Range to copy from the entries below: the line containing "Task: Click the Zip Code input field" through the line containing "This screenshot has width=601, height=396.", inclusive. Retype only those lines, exactly, without any images.

***** Given data

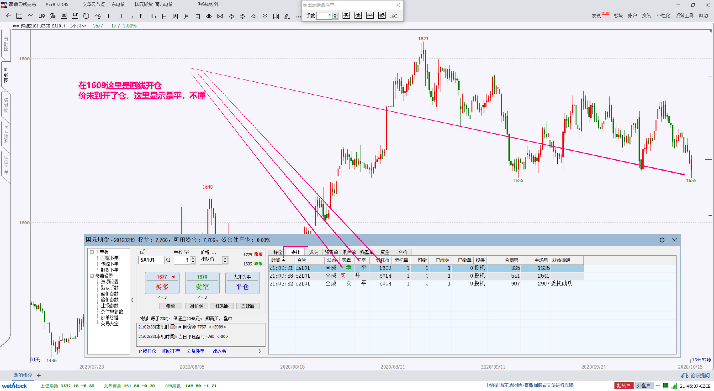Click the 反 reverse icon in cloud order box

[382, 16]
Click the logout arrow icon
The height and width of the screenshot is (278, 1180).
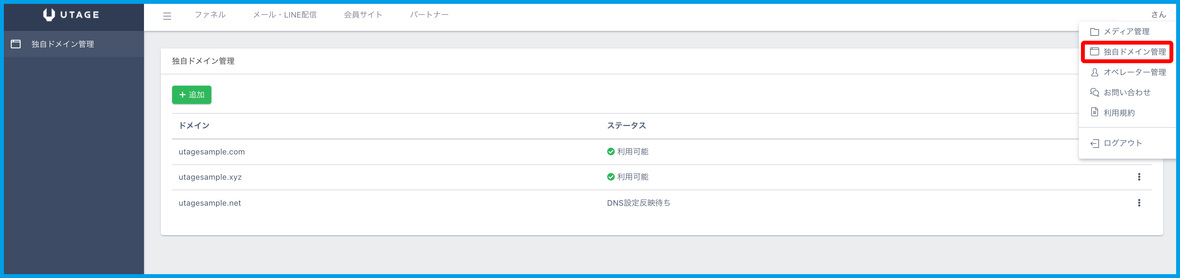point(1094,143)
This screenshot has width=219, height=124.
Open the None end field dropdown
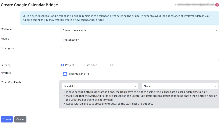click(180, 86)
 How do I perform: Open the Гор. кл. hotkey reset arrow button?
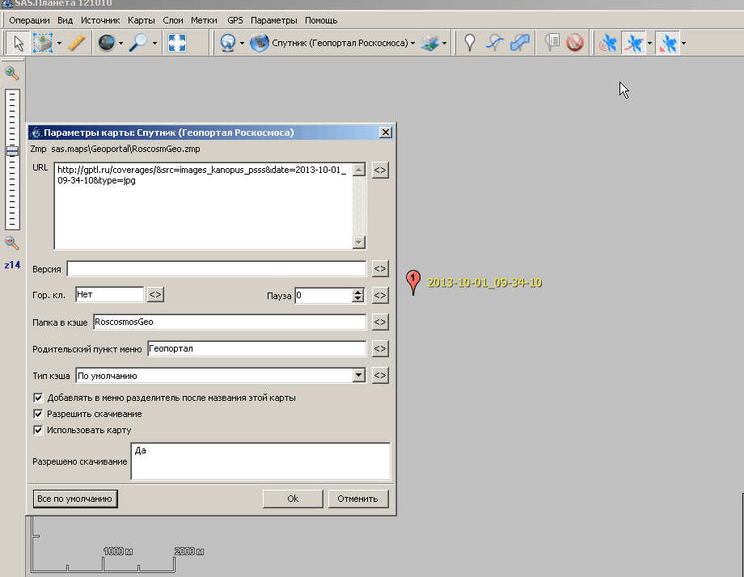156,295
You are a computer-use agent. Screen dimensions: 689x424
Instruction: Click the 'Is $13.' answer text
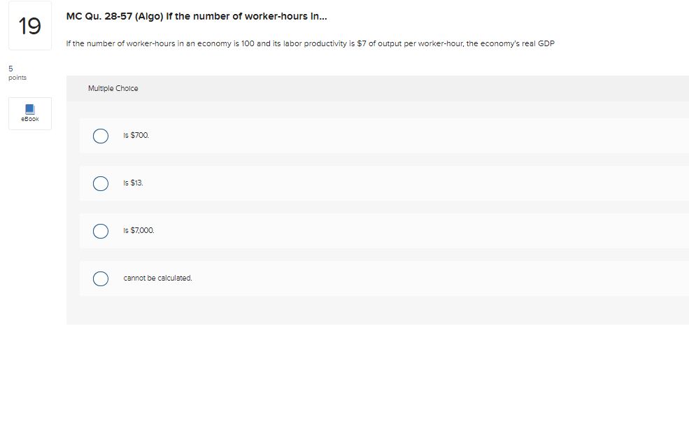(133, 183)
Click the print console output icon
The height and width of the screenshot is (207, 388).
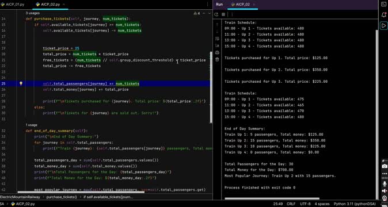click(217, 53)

**********
***** Given data

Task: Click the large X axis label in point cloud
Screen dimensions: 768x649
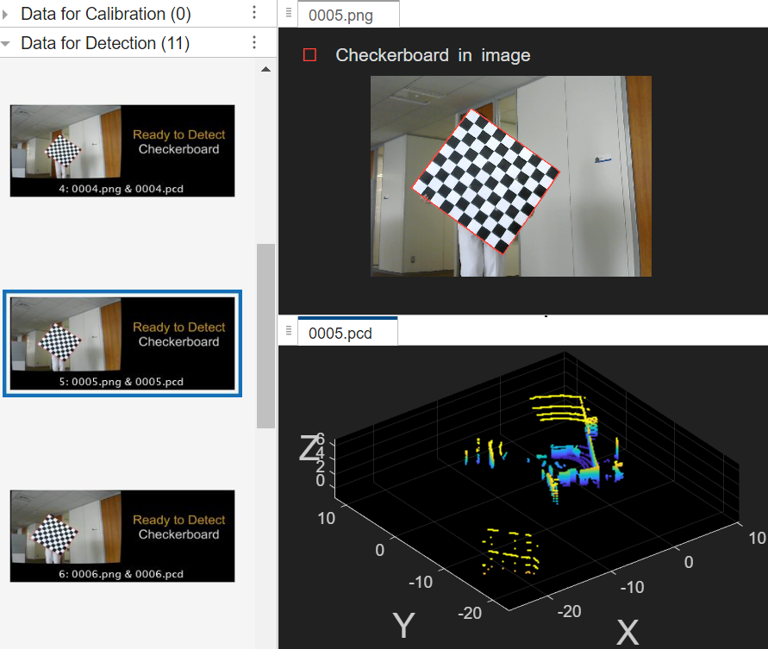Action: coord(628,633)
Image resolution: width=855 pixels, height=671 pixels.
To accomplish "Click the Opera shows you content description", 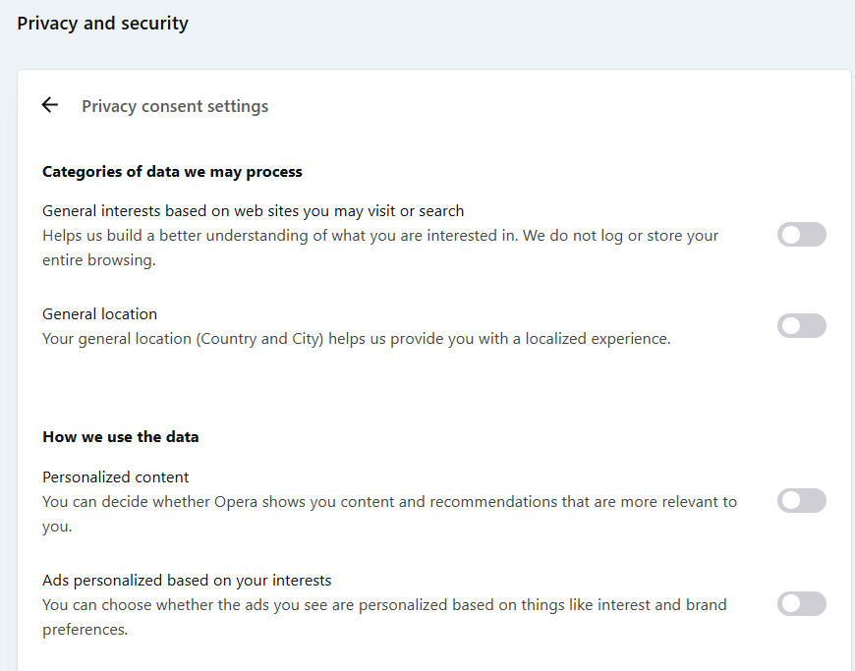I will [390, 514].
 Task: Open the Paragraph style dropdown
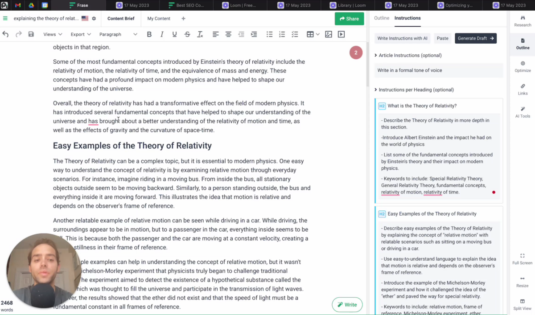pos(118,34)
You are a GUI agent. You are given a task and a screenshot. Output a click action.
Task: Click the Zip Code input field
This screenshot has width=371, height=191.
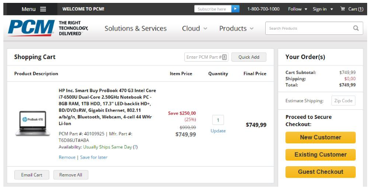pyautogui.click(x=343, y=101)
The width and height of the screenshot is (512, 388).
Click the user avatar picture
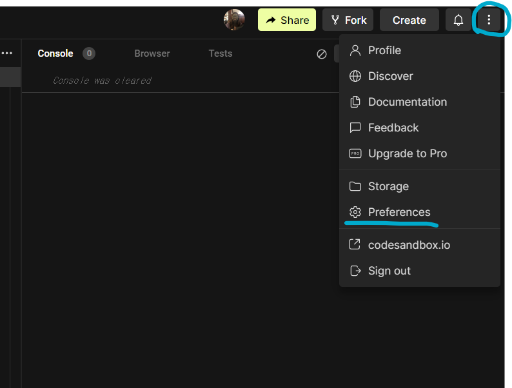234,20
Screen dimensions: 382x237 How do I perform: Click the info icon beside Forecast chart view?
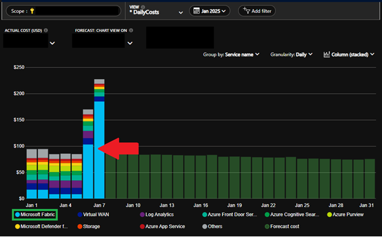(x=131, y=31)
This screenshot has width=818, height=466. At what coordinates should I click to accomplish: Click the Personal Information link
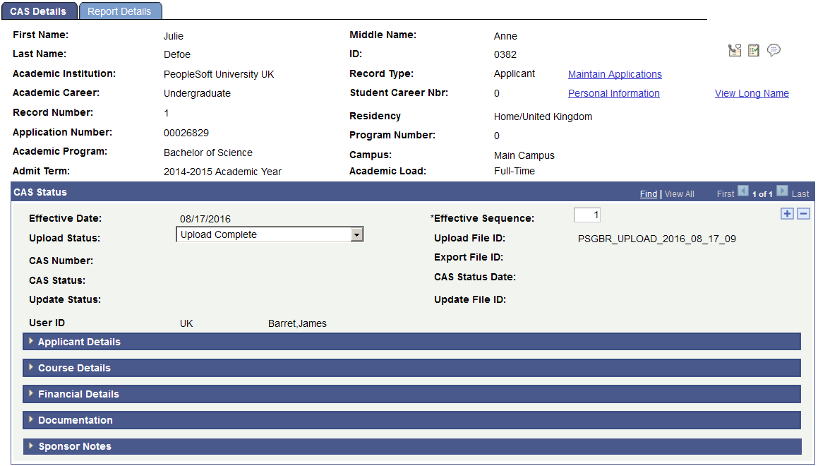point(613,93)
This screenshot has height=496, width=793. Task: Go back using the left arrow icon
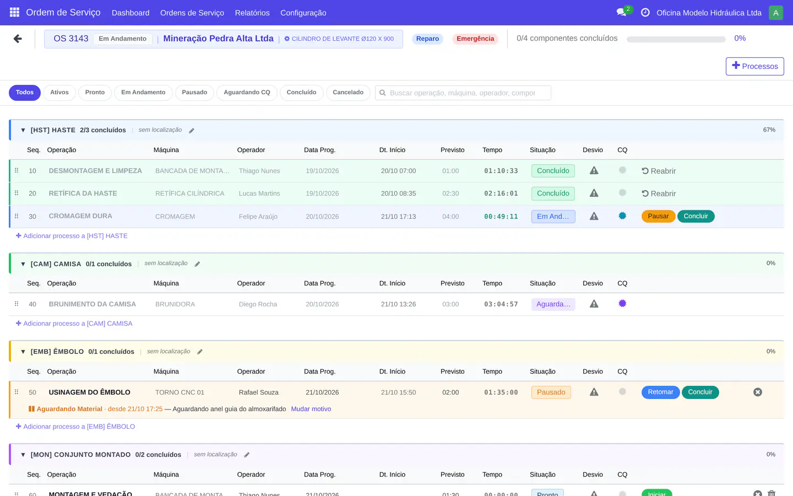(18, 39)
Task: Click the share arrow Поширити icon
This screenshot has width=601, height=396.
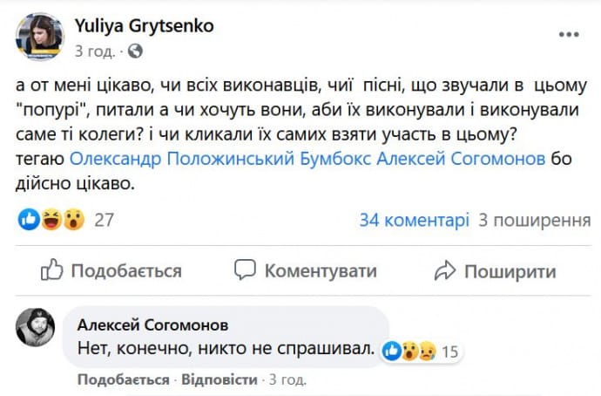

**********
***** Given data

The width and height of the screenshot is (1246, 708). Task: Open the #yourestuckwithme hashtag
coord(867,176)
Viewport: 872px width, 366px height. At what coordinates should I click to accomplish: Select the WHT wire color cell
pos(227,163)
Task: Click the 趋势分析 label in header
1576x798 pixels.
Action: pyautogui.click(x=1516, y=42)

**********

Answer space ->
Task: Click the Zip Code input field
This screenshot has width=371, height=191.
pyautogui.click(x=343, y=101)
The width and height of the screenshot is (512, 388).
Click the user avatar picture
234,20
Screen dimensions: 382x237 How do I perform: Click the info icon beside Forecast chart view?
(x=131, y=31)
This screenshot has width=818, height=466. At what coordinates should I click to accomplish: Click the Personal Information link
point(613,93)
This screenshot has height=496, width=793. Task: Go back using the left arrow icon
(18, 39)
Task: Click the share arrow Поширити icon
This screenshot has width=601, height=396.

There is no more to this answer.